By illustration, consider Figure 1. The plot of the likelihood ratio of these models is monotone increasing as seen in Figure 2, where rejecting $H_0$ if $\lambda(x)>k$ is equivalent to rejecting it if $T\geq t_0$.
 Figure 2. Likelihood Ratio of the Normal Densities.
And by factorization theorem the likelihood ratio test statistic can be written as a function of the sufficient statistics since the term, $h(x)$ will be cancelled out. That is, $$\lambda(t)=\frac{g(t|\theta_1)}{g(t|\theta_0)}.$$ And by Karlin-Rubin theorem, the rejection region $R=\{t:t>t_0\}$ is a uniformly most powerful level-$\alpha$ test. Where $t_0$ satisfies the following: \begin{aligned} \mathrm{P}(T>t_0|\theta_0)&=\mathrm{P}(T\in R|\theta_0)\\ \alpha&=1-\mathrm{P}(X\leq t_0|\theta_0)\\ 1-\alpha&=\int_{-\infty}^{t_0}\frac{1}{\sqrt{2\pi}}\exp\left[-\frac{(x-\theta_0)^2}{2}\right]\operatorname{d}x \end{aligned} Hence the quantile of the $1-\alpha$ probability, which is $z_{\alpha}$ is equal to $t_0$, that is $z_{\alpha}=t_0$, and thus we reject $H_0$ if $T>z_{\alpha}$.

Example 2
Now consider testing the hypotheses, $H_0:\theta\geq \theta_0$ versus $H_1:\theta< \theta_0$ using the sample $X$ (single observation) from Beta($\theta$, 2), and to be more specific let $\theta_0=4$ and $\theta_1=3$. Can we apply Karlin-Rubin? Of course! Visually, we have something like in Figure 3.

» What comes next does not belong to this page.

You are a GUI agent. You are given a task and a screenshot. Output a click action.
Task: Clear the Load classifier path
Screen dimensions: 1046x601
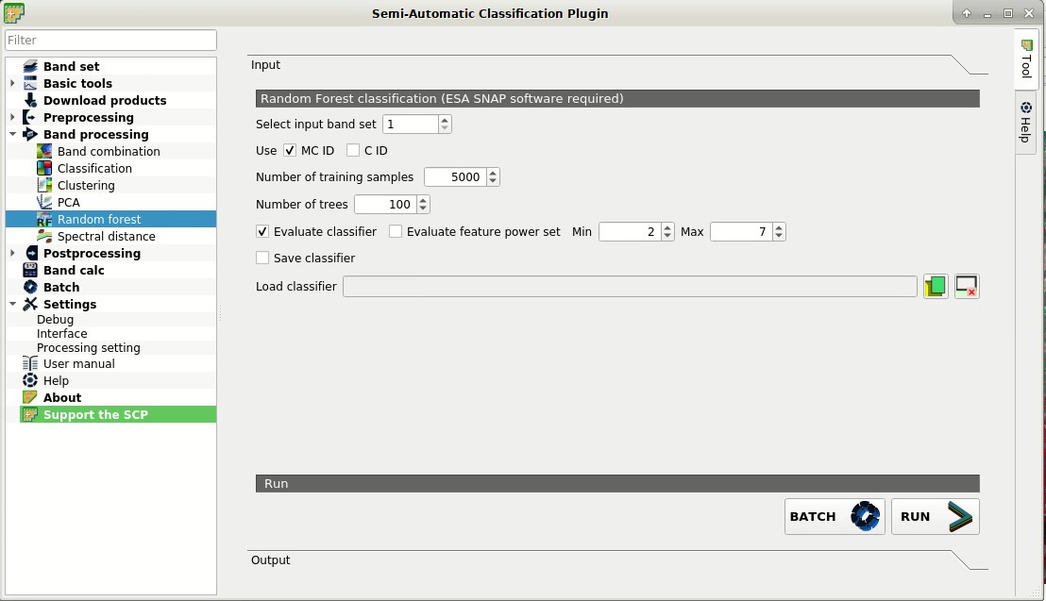[x=966, y=286]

 Figure 3. Beta Densities Under Different Parameters.
Note that for this test, $\theta_1<\theta_0$, and so the likelihood ratio test statistics is simplified as follows: \begin{aligned} \lambda(x)&=\frac{f(x|\theta_1=3, 2)}{f(x|\theta_0=4, 2)}=\frac{\displaystyle\frac{\Gamma(\theta_1+2)}{\Gamma(\theta_1)\Gamma(2)}x^{\theta_1-1}(1-x)^{2-1}}{\displaystyle\frac{\Gamma(\theta_0+2)}{\Gamma(\theta_0)\Gamma(2)}x^{\theta_0-1}(1-x)^{2-1}}\\ &=\frac{\displaystyle\frac{\Gamma(5)}{\Gamma(3)\Gamma(2)}x^{2}(1-x)}{\displaystyle\frac{\Gamma(6)}{\Gamma(4)\Gamma(2)}x^{3}(1-x)}=\frac{\displaystyle\frac{12\Gamma(3)}{\Gamma(3)\Gamma(2)}x^{2}(1-x)}{\displaystyle\frac{20\Gamma(4)}{\Gamma(4)\Gamma(2)}x^{3}(1-x)}\\ &=\frac{3}{5x}, \end{aligned} which is decreasing as a function of $x$, see the plot of this in Figure 4. And we say that $H_0$ is rejected if $\lambda(x) > k$ if and only if $T < t_0$. Where $t_0$ satisfies the following equations: \begin{aligned} \mathrm{P}(T < t_0|\theta_0)&=\mathrm{P}(X < t_0|\theta_0)\\ \alpha&=\int_{0}^{t_0}\frac{\Gamma(\theta_0+2)}{\Gamma(\theta_0)\Gamma(2)}x^{\theta_0-1}(1-x)^{2-1}\operatorname{d}x\\ \alpha&=\int_{0}^{t_0}\frac{\Gamma(6)}{\Gamma(4)\Gamma(2)}x^{3}(1-x)\operatorname{d}x. \end{aligned} Hence the quantile of the $\alpha$ probability, $x_{\alpha}=t_0$. And thus we reject $H_0$ if $T < x_{\alpha}$.
 Figure 4. Likelihood Ratio of the Beta Densities.